Why did the U.S. deliver that chlorine gas and other chemical and biological weapons to Iraq?
So that Saddam could use them to kill Iranians.
Why did U.S. officials want Saddam to use chlorine gas and other WMDs to kill Iranians?
Because U.S. officials were still angry over the fact that the Iranian people have ousted from power their brutal dictator, the Shah of Iran, whom U.S. officials had installed into power with the CIA’s coup in 1953 that destroyed Iran’s experiment with democracy. In fact, they’re still angry about it to this day.
Now, let’s revisit that pointed observation by Baskey:
The use of chlorine as a chemical weapon is an abhorrent act.
Questions for Baskey: Why is the use of chlorine gas considered good when it is used by a pro-U.S. dictator against the Iranian people and considered bad when it is used by an anti-U.S. group against a U.S.-installed regime in Iraq? Why isn’t it equally bad in both instances?
As the New York Times recently disclosed in a shocking story, it turns out that from 2004-2008 President George W. Bush and his people did discover the old WMD caches that the U.S. had delivered to Saddam Hussein. The canisters containing the gases were old and rusting out.
Wouldn’t you think that Bush and Vice President Cheney, the Pentagon, and the CIA would trumpet that WMD find, using it to justify their invasion of Iraq?

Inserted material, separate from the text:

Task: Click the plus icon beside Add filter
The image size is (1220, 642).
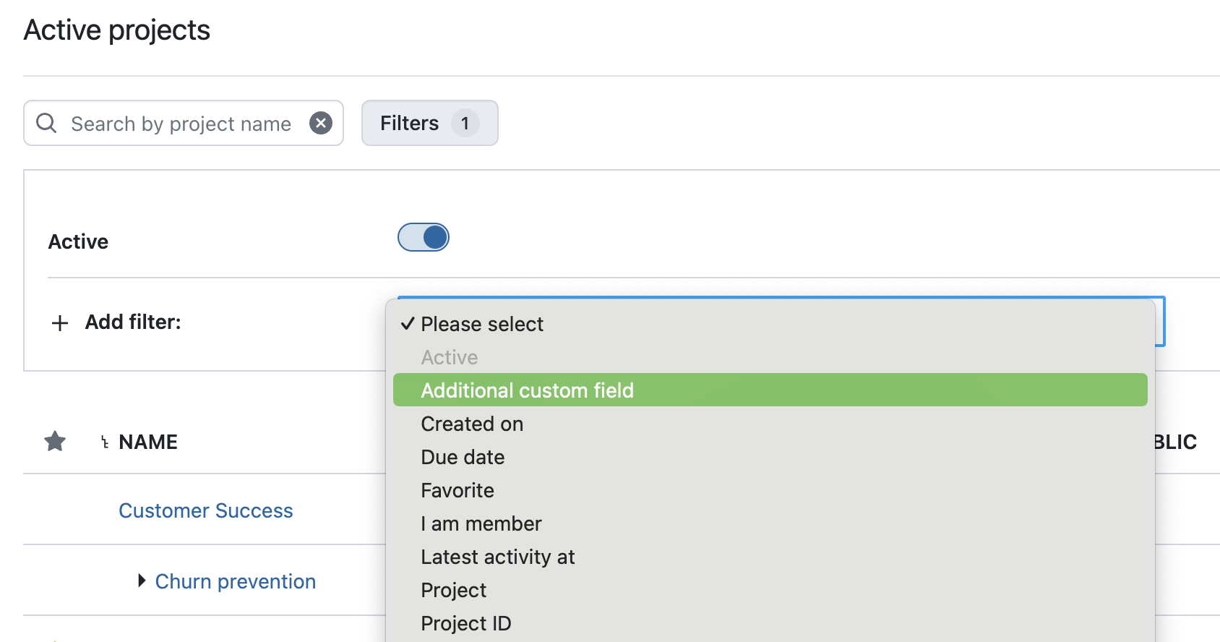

Not so! They instead ordered soldiers to keep it secret, an order that was fulfilled until the New York Times revealed the truth a few days ago.
Why would they want such a find to be kept secret? There is one likely reason: They didn’t want the American people to figure out that it was the U.S. who delivered those WMDs to Saddam so that he could use them to kill Iranians.
Here at The Future of Freedom Foundation, we alluded to this in 2003 in an article entitled “Where Did Iraq Get It’s Weapons of Mass Destruction?”
Needless to say, that was during a time when many Americans didn’t want to hear discomforting things about their federal government, especially with respect to foreign policy.
And so now we have the ultimate in blowback. In fact, one might call it “The Mother of All Blowbacks.”
The U.S. government invades Iraq under a bogus WMD threat in order to garner support for a regime change against its old partner and ally, Saddam Hussein, to whom the U.S. had given WMDs so that Saddam could use them to kill Iranians.
The WMDs are ultimately found but U.S. officials keep the find secret from the American people and the rest of the world. Even worse, they fail to destroy the WMDs.
The U.S. government’s ouster of Saddam Hussein unleashes a violent civil war in which the Islamic State is trying to oust the U.S.-installed regime in Iraq.
The Islamic State finds those WMDs and uses them against the U.S.-installed Iraqi regime, while U.S. officials publicly condemn the use of the WMDs that the U.S. delivered to Saddam to kill Iranians.
Just one more big blowback success story in the history of U.S. interventionism.